Medicaid Expansion Has Louisianans Dropping Their Private Plans
If any state can serve as the poster child for the problems associated with ObamaCare’s Medicaid expansion, it’s Louisiana, which joined the expansion in 2016, after Democrat John Bel Edwards became governor. An audit released last year exposed ineligible Medicaid beneficiaries, including at least 1,672 people who made more than $100,000. But Louisiana’s Medicaid expansion has revealed another waste of taxpayer funds, both in the Pelican State and nationwide: the money spent providing coverage to people who already had health insurance.
Via a public-records request, the Pelican Institute obtained data demonstrating that thousands of Louisiana residents dropped their private coverage to enroll in Medicaid under the expansion. A spreadsheet compiled by the Louisiana Department of Health put the count between 3,000 and 5,000 people a month, and that doesn’t count those who enrolled in Medicaid first, then dropped private coverage.
When asked about the spreadsheet, Medicaid officials stated in an email that the Health Department “stopped producing” the data in late 2017 when it discovered its vendor’s information “was limited to [third-party liability] during the period of Medicaid enrollment.” Because the vendor couldn’t track beneficiaries before or after their Medicaid enrollment, the spreadsheet arguably underestimated the number of people dropping private coverage to enroll in Medicaid.
The Health Department’s internal spreadsheet information comports with other coverage estimates.
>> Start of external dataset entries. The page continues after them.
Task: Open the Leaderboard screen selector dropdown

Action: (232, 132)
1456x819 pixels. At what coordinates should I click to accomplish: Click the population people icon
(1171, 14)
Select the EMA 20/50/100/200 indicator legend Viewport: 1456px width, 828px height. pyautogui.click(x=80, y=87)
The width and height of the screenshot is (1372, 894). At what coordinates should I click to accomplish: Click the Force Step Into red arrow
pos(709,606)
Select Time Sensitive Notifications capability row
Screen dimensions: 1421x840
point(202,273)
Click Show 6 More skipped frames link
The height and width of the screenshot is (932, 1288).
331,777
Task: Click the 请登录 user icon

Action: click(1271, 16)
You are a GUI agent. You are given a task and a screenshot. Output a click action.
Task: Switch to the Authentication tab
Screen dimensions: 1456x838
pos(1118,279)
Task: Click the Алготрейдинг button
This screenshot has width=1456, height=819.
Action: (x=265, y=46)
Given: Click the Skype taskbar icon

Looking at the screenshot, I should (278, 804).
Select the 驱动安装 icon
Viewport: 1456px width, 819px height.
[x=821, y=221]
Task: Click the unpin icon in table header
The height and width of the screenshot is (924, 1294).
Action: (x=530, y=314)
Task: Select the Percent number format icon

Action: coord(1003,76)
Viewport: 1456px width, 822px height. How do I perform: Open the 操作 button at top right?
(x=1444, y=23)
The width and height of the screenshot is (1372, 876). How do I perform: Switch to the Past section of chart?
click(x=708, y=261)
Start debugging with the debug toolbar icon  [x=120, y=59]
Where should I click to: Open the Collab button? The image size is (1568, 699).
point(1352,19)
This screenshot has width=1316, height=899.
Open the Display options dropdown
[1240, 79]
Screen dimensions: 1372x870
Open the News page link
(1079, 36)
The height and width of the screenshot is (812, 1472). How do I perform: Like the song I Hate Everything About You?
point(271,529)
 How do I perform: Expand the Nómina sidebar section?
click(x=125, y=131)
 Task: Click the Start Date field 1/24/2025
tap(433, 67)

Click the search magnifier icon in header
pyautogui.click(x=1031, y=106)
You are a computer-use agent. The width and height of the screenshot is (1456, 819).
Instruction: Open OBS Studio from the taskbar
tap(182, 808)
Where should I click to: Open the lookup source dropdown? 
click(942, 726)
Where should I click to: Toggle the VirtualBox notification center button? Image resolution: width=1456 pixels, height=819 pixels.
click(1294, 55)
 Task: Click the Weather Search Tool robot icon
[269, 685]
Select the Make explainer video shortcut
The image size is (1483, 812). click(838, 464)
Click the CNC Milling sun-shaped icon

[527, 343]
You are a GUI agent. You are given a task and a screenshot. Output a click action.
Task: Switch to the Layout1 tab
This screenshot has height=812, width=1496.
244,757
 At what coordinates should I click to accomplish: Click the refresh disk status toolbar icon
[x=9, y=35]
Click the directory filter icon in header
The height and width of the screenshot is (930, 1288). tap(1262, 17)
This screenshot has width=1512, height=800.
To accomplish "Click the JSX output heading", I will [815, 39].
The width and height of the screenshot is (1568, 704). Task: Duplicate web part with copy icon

A survey by Louisiana State University researchers found that, from 2015-17, enrollment in private insurance fell precipitously among low-income Louisiana residents eligible for Medicaid under the expansion. The number of people covered by private health insurance declined by tens of thousands, even as Medicaid enrollment skyrocketed by more than 141,000.
That masses of Louisiana residents canceled their private coverage to enroll in “free” Medicaid should surprise no one. In 2007 Massachusetts Institute of Technology economist Jonathan Gruber, who later became an architect of ObamaCare, concluded that some coverage expansions would see rates of “crowd-out”—government programs squeezing out private insurance—approaching 60%. Eight years later, Louisiana’s Legislative Fiscal Office estimated that crowd-out would cost taxpayers between $900 million and $1.3 billion over five years. Because enrollment in Medicaid expansion vastly exceeded initial projections, the true cost may rise far higher.
Federal budget analysts have yet to quantify the effect of crowd-out on Medicaid expansion—but they should, because estimates suggest that Washington is spending billions annually funding Medicaid for people with prior health coverage. Montana officials recently released a study boasting of 8,700 workers who would have employer-sponsored coverage but for Medicaid expansion, claiming that expansion provided “cost savings to businesses” of up to $114 million. Only in a bureaucrat’s mind would more government spending, taxes and government dependency represent “cost savings.”
In response to the Louisiana audit, the state recently purged more than 30,000 ineligible people from the rolls. Health Secretary Rebekah Gee claimed the action demonstrated how she and Gov. Edwards “want to make sure that only those that need Medicaid have Medicaid.” But good stewards of taxpayer dollars, upon receiving preliminary reports of people dropping coverage to enroll in Medicaid, would have demanded better data and fashioned policy solutions to address the problem. The Louisiana Department of Health did neither and stopped compiling the data.
Generations of Louisiana politicians, since Gov. Huey Long in the 1930s, have claimed that fostering an economy rooted in government dependence will lead to prosperity. But the more than 67,000 residents who have left the state in the past three years alone see a stagnant economy and a slowly sinking state. Louisiana can do better, and other states thinking about Medicaid expansion should think again.